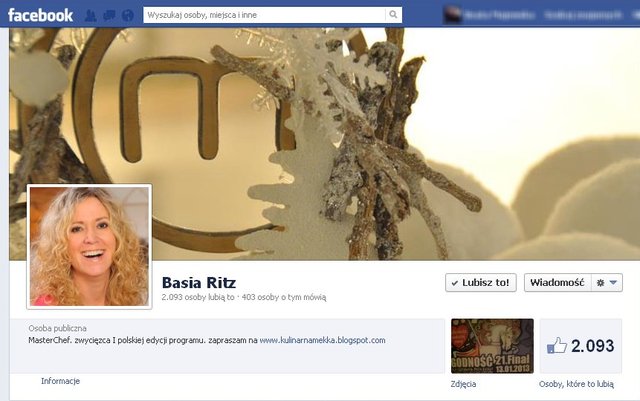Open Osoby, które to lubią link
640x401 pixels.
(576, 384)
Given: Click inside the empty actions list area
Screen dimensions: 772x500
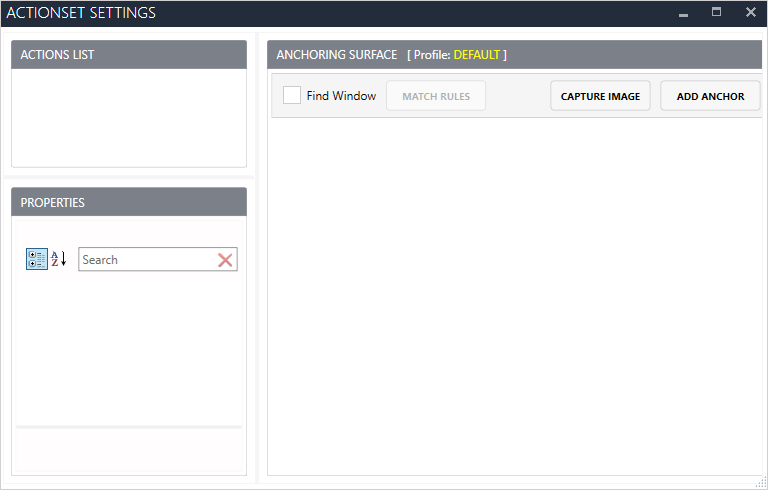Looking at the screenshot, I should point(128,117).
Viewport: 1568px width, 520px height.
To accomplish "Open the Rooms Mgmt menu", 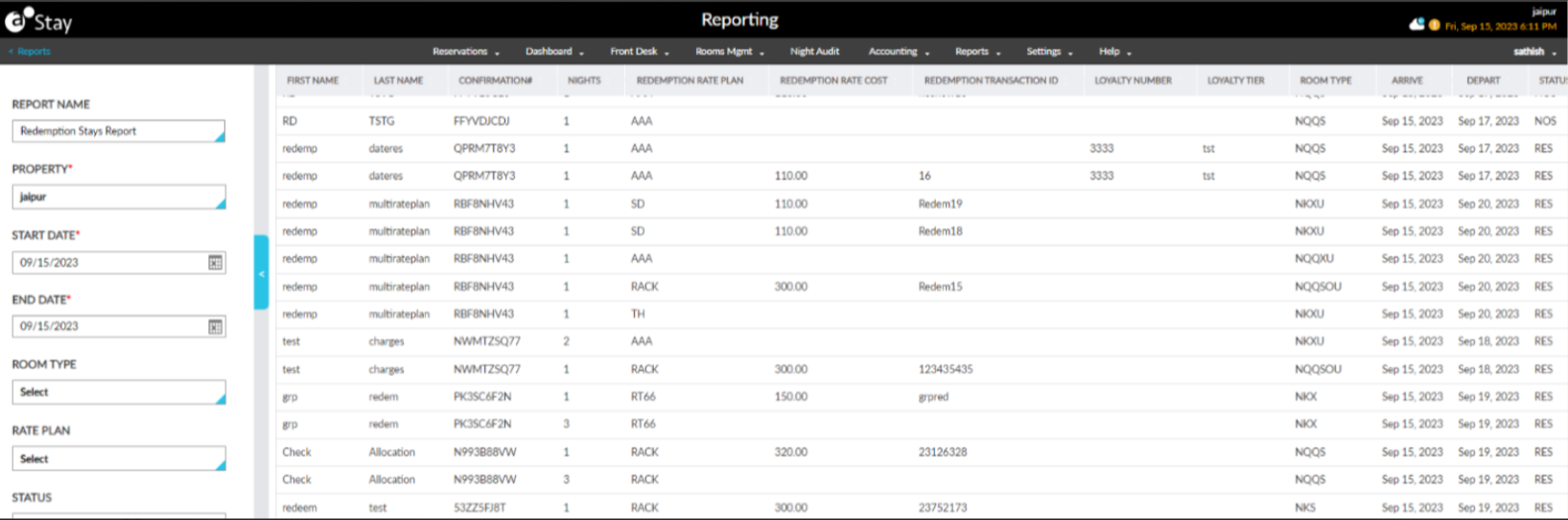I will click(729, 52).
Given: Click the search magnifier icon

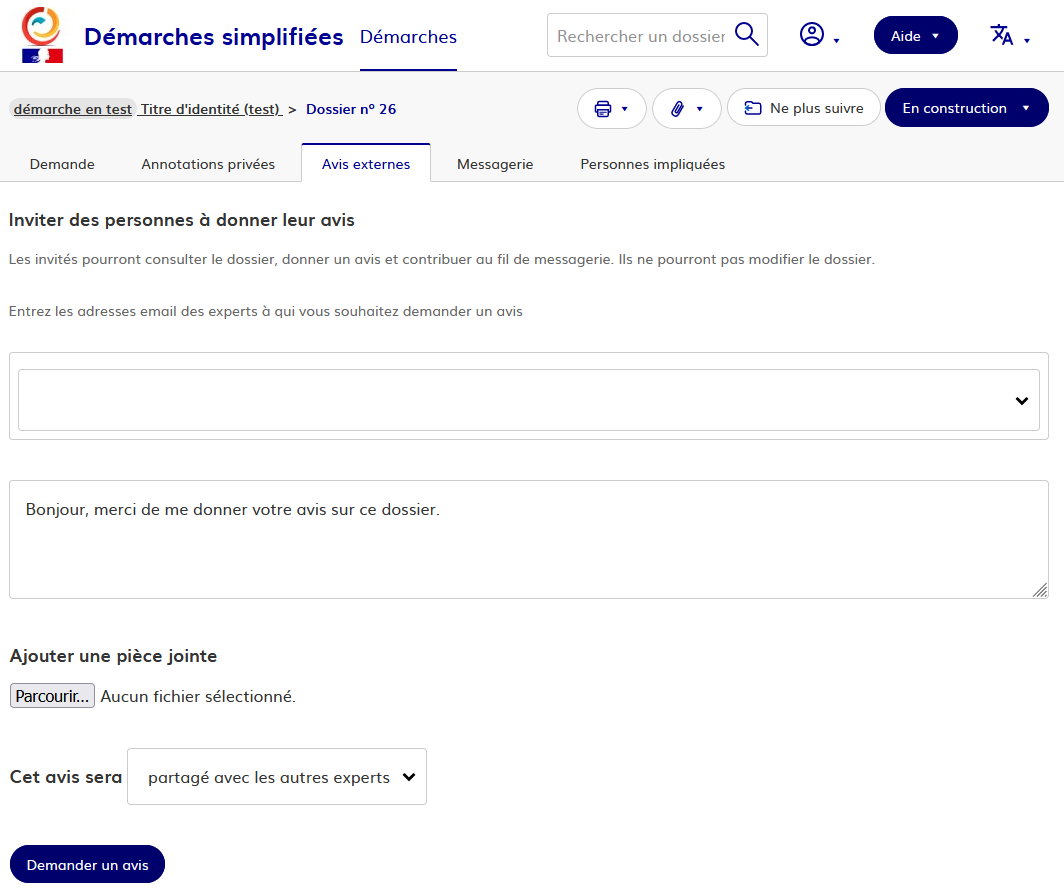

——

TRY IT: Reproduce each line of the records in which the word "Given" appears.

OUTPUT OF THE EXERCISE:
Given: Click inside the empty actions list area
Given: Click the search magnifier icon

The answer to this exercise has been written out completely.